Autumn watched with interest this brave attempt to
interpret life. She was always intrigued that people with functional brains
would even try to understand the workings of those without working mentalities
of any sort. Of course she’d had seen it all before in one form or another, and
was there to see humanity’s more absurd departures from itself. She rattled
about making things look nice as she pondered the possibilities of an immortal
trying to interpret anything. A cloud had to be moved slightly. One tries for a
certain effect…
Reggie dredged patiently. Great accomplishments
abounded. They also coexisted with a history which reads like a disease. The
domestic culture of England, which could generally be described as a secondary
infection, like pneumonia, with occasional comas, was born of a series of
circumstances which are a farce of misadventures. The results didn’t match the
history at all.
The sheer perversity of English history is a study
of itself. Consider the following situation: Have poverty, plague and wars, a
nation in collapse, produce Elizabethan England. Have Armada on doorstep, with
infighting idiots at home, achieve basis for biggest maritime empire in
history. Administer empire with very dubious collection of alcoholics, become
even more profitable. Win two world wars, go broke, lose empire. Have massive
scientific breakthroughs; spend years fighting against them with fang and claw,
and other budgetary and spiritual mechanisms. Invent reforms, don’t implement
them.
This extravagant human vagary was called England.
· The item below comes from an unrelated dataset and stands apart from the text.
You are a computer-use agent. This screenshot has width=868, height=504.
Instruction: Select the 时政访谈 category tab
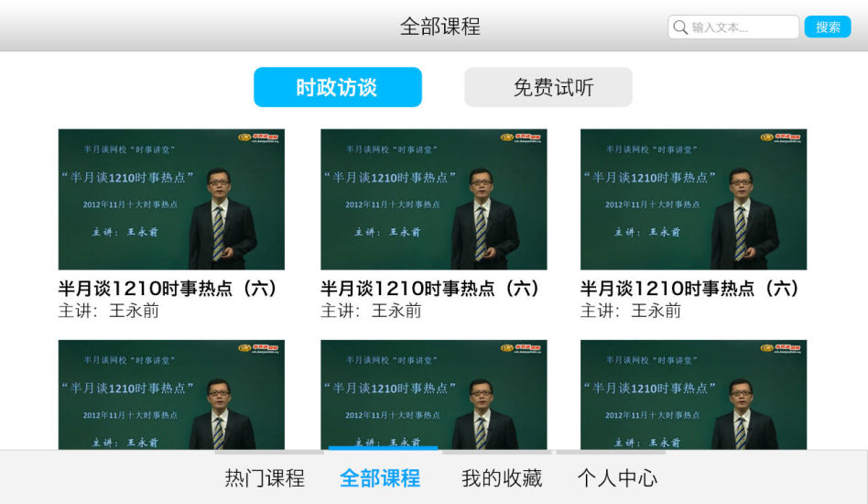pos(337,87)
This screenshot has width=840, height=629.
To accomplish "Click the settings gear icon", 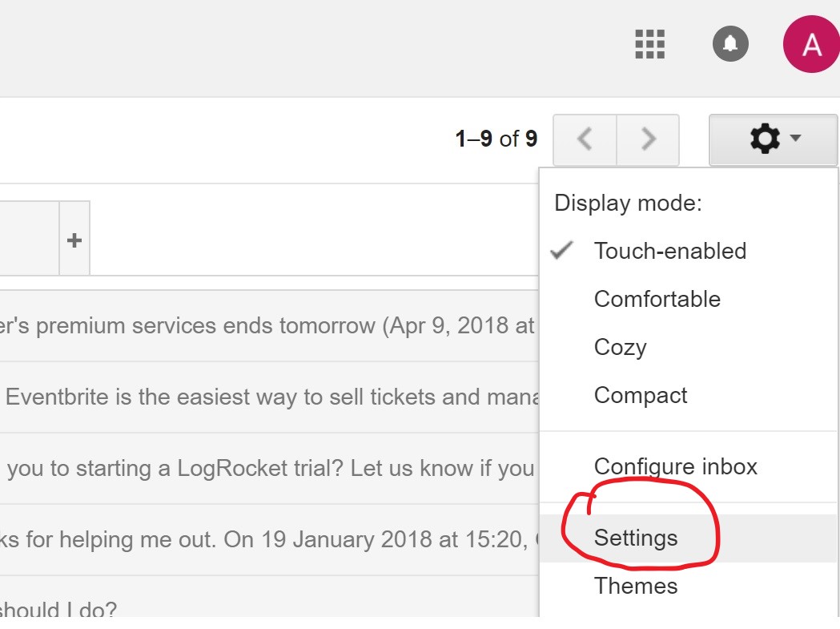I will click(x=765, y=139).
Autumn knew that. She liked the place, because she could scatter things about
and make them grow all over it. The human side of England, however, seemed to
try and hibernate whenever it got the chance. Some even managed to fossilize
themselves alive, which was difficult. They called it a society, or something.
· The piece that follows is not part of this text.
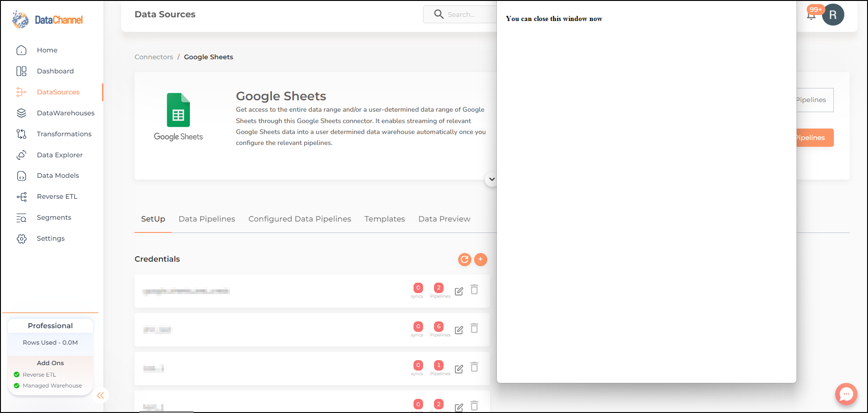Click the Reverse ETL sidebar icon
Screen dimensions: 868x413
tap(21, 196)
Autumn thought that a young species should have got
out more. They didn’t seem to have had much fun in those “building” things of
theirs. They went from one to another and came back looking rather irritated.
They also used to drive about in those little buildings with wheels. That
seemed to make them even more annoyed. Then somebody had stolen the humans,
from all over the world, and taken them to another world. Well, at least they
weren’t digging up the plants any more. The new animals, which lived in
different buildings on wheels, seemed to avoid the natural world…possibly just
as well. The other new creatures, which did live in the natural environment,
were pretty weird, although they seemed happy.
Reggie, deciding that he should try to sort out the
history of the place, tried to make an abstracted time line. A setting is
required in which to produce a nation. First take a damp place, preferably an
island; full of plantain-eating ingénues whose main crime was making unprovoked
beakers. Invade with someone peaceful and tolerant, like the Celts, over time.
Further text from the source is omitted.